SuaraBanyuurip.com – Athok Moch Nur Rozaqy
Bojonegoro – Belum lama pasca dibubarkannya Badan Pelaksana Kegiatan Usaha Hulu Minyak dan Gas Bumi (BP-Migas) oleh Mahkamah Konstitusi (MK) pada Selasa (13/11/2012) kemarin,
Situs resmi www.bp-migas.go.id tidak bisa diakses sebagaimana biasanya. Berualngkali saat suarabanyuurip.com membuka situs tersebut, belum juga terkoneksi bahkan dinyatakan eror.
Sementara itu, sejumlah pejabat BP-Migas, diantaranya Kepala Divisi Humas dan Kelembagaan Rinto Pudjiantoro, Kepala BP-Migas Perwakilan Jawa Bali Nusa Tenggara, Agus Kurnia ketika berupaya dihubungi suarabanyuurip juga tidak ada respons.

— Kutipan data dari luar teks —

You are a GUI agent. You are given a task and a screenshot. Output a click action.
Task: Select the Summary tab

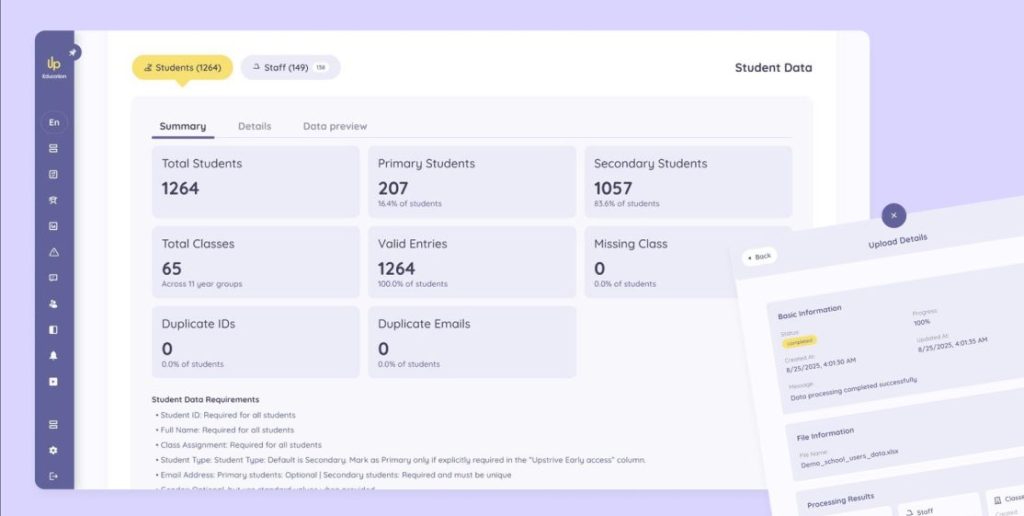click(x=183, y=127)
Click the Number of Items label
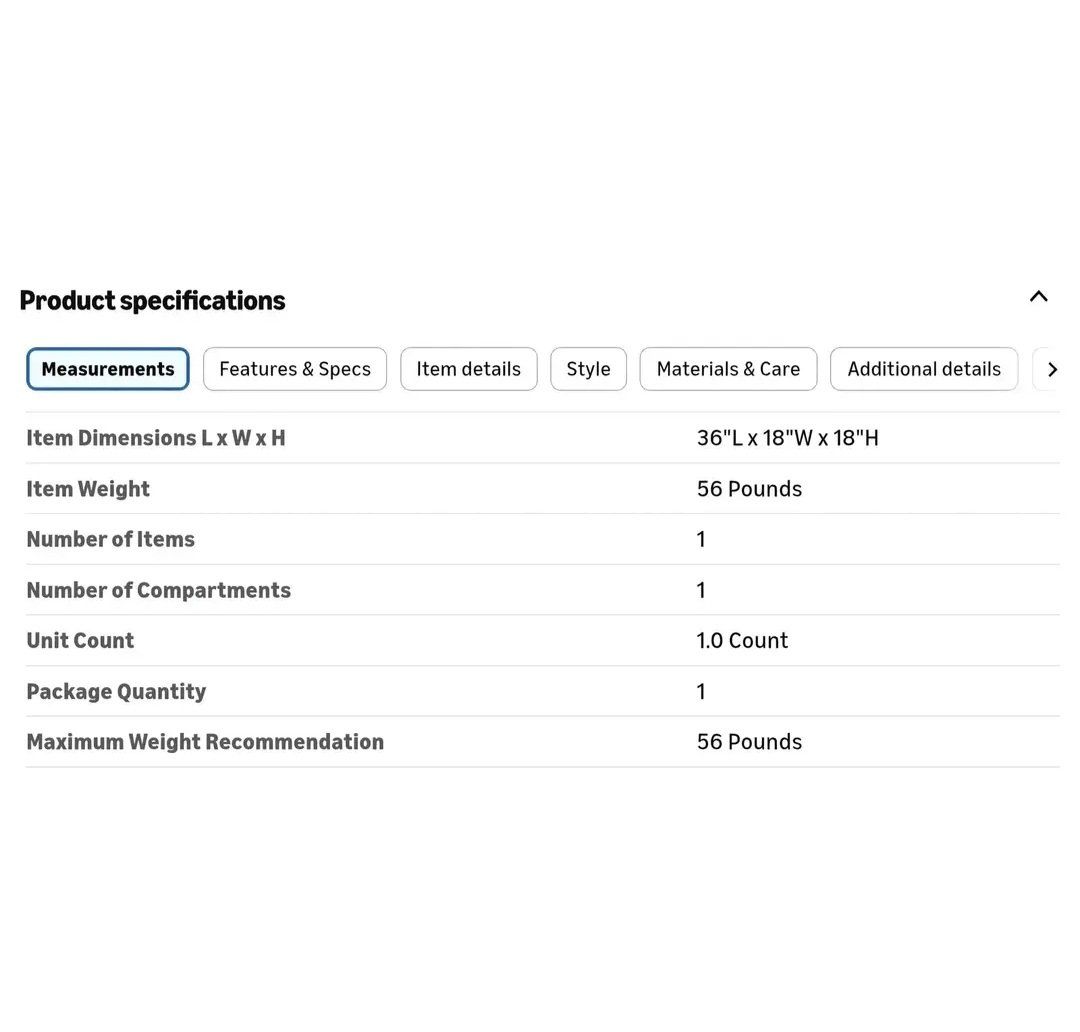Image resolution: width=1080 pixels, height=1032 pixels. [110, 539]
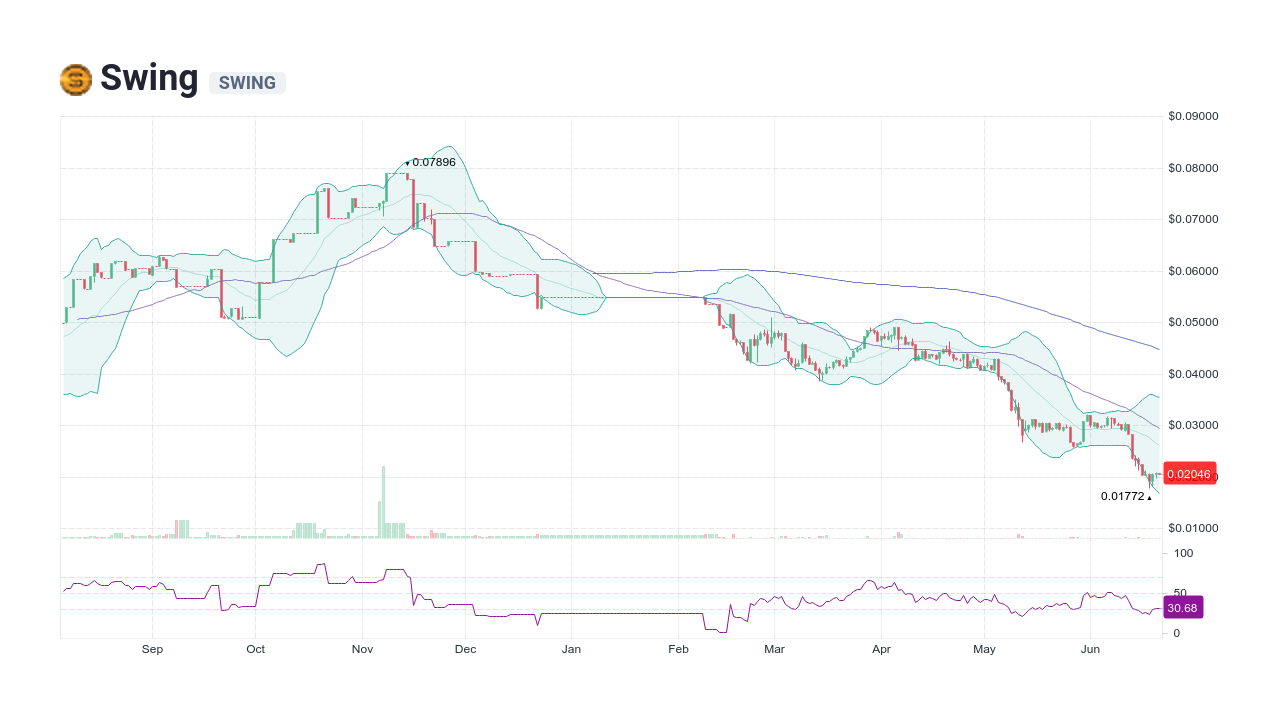Click the period-high marker 0.07896
This screenshot has width=1280, height=720.
[x=430, y=161]
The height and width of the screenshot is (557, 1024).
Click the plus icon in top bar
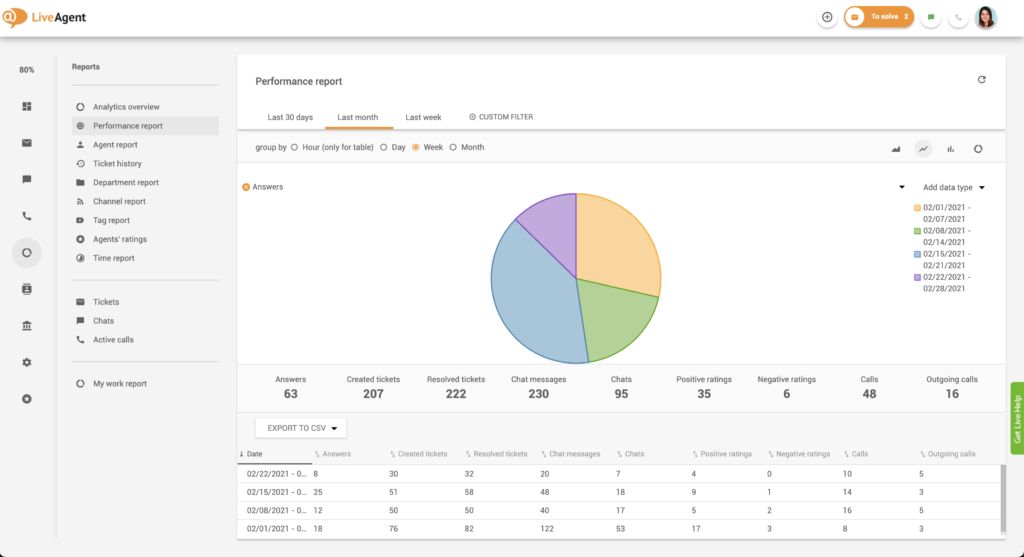coord(827,17)
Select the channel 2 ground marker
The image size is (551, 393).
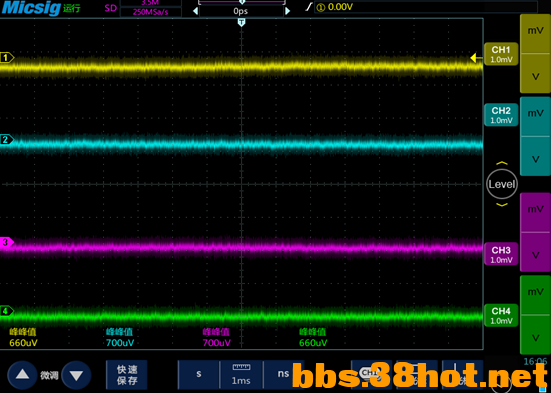7,140
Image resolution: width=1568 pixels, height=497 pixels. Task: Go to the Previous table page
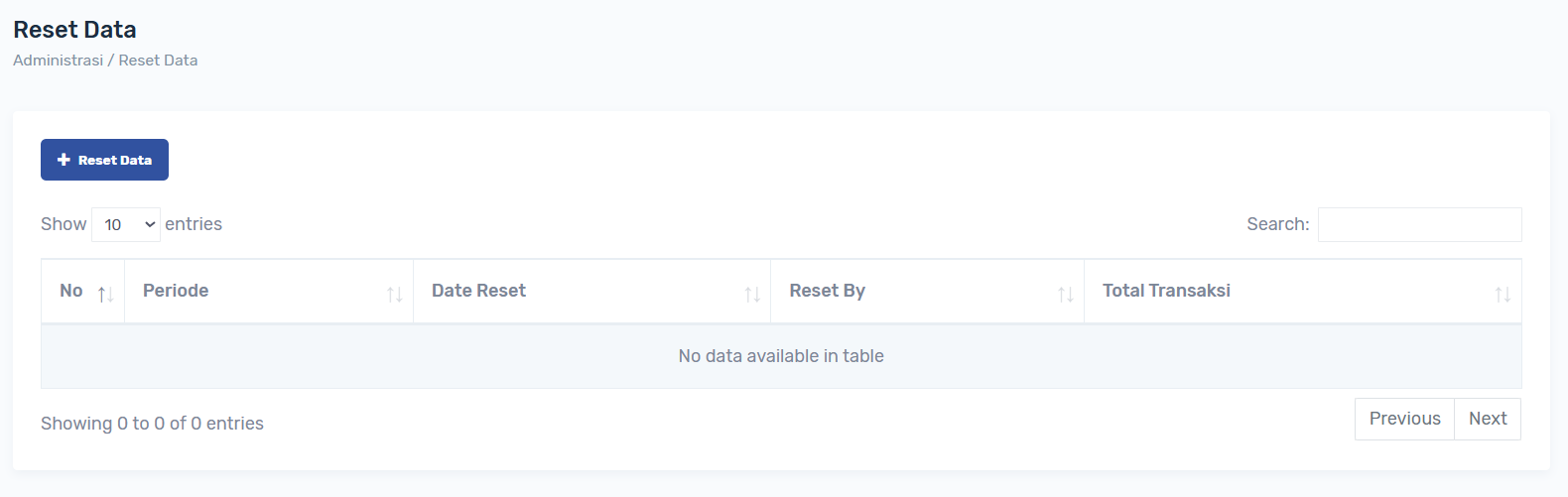coord(1404,419)
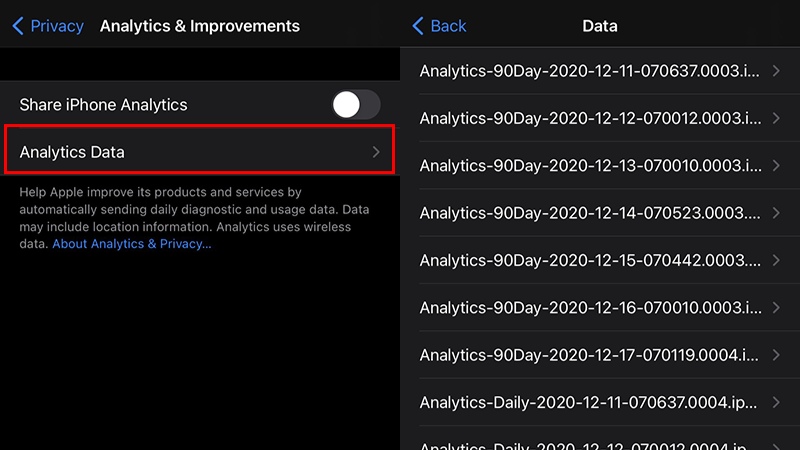Select Analytics-90Day-2020-12-13-070010 entry
The width and height of the screenshot is (800, 450).
coord(590,165)
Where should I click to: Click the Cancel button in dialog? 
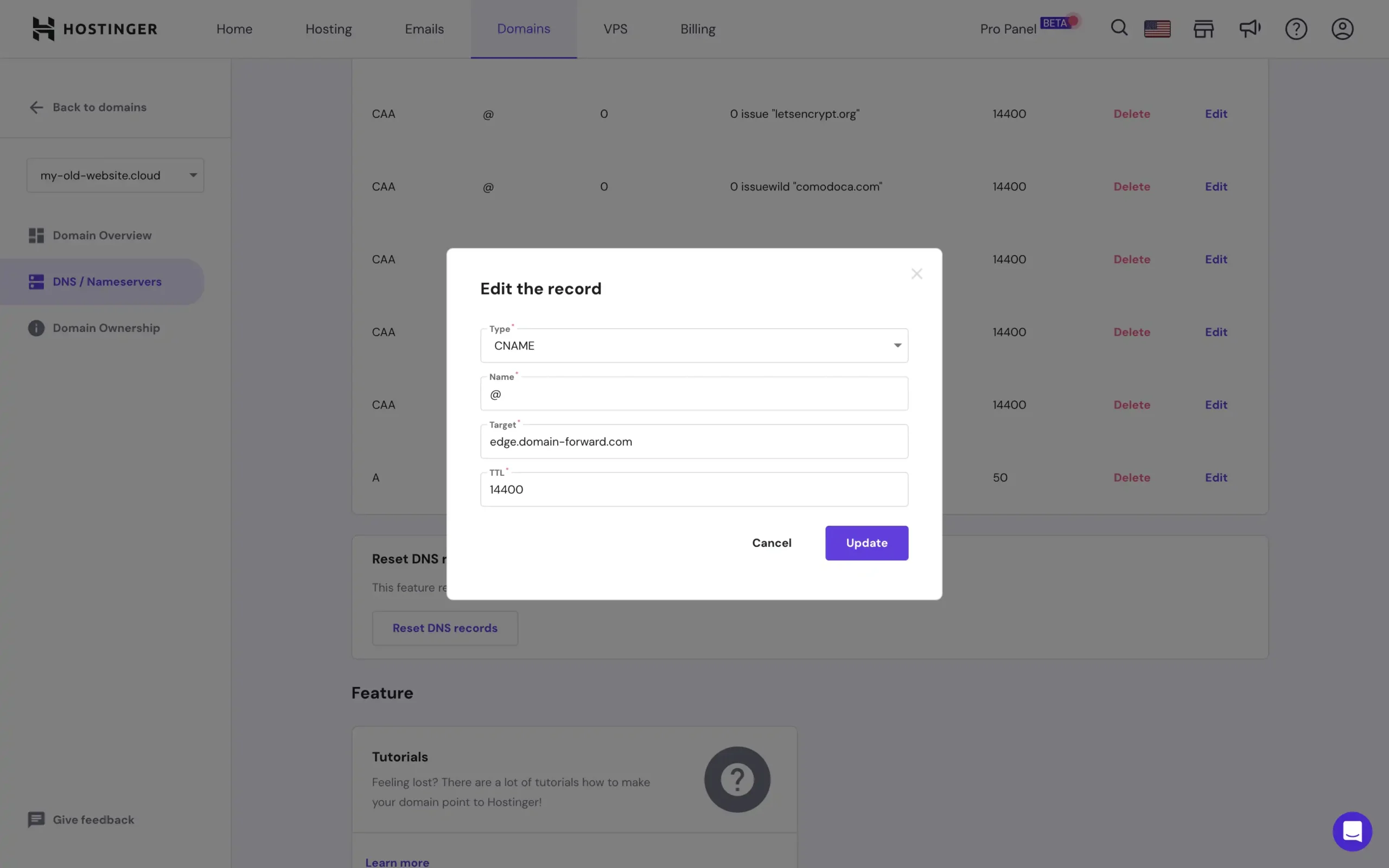pyautogui.click(x=772, y=543)
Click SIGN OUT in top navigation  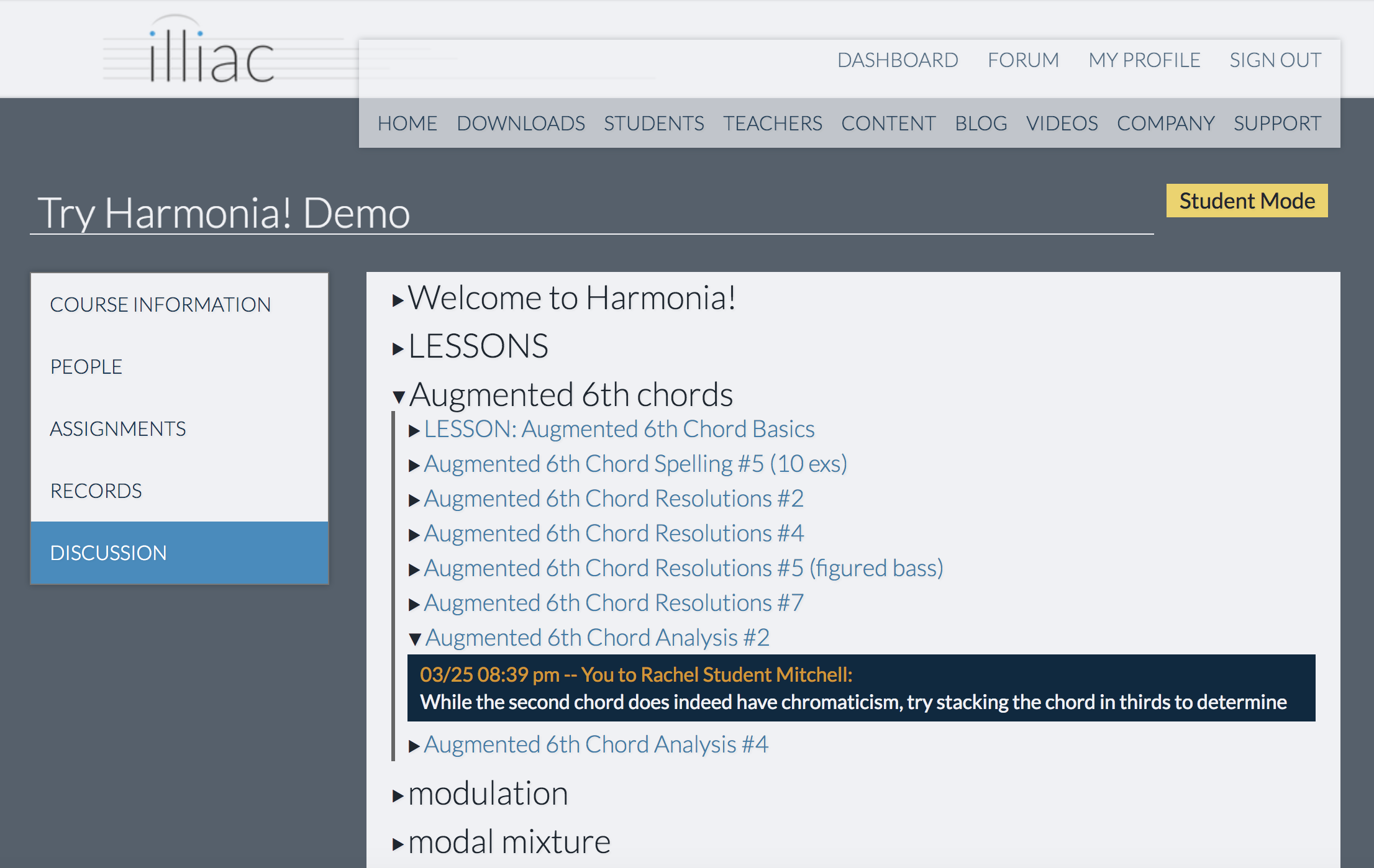click(1275, 60)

Seperti diberitakan hampir semua media massa, MK telah membubarkan BP-Migas terhitung pasca dibacakanya putusan MK jam 11.00 wib pada selasa (13/11/2012) kemarin. MK menilai BP Migas yang diatur dalam Undang-Undang Nomor 22 Tahun 2001 tentang Minyak dan Gas Bumi bertentangan dengan UUD 1945 dan tidak mempunyai kekuatan hukum. Selain itu, UU Migas lebih condong membuka kran liberalisasi pengelolaan migas karena sangat dipengaruhi pihak asing. (roz/suko)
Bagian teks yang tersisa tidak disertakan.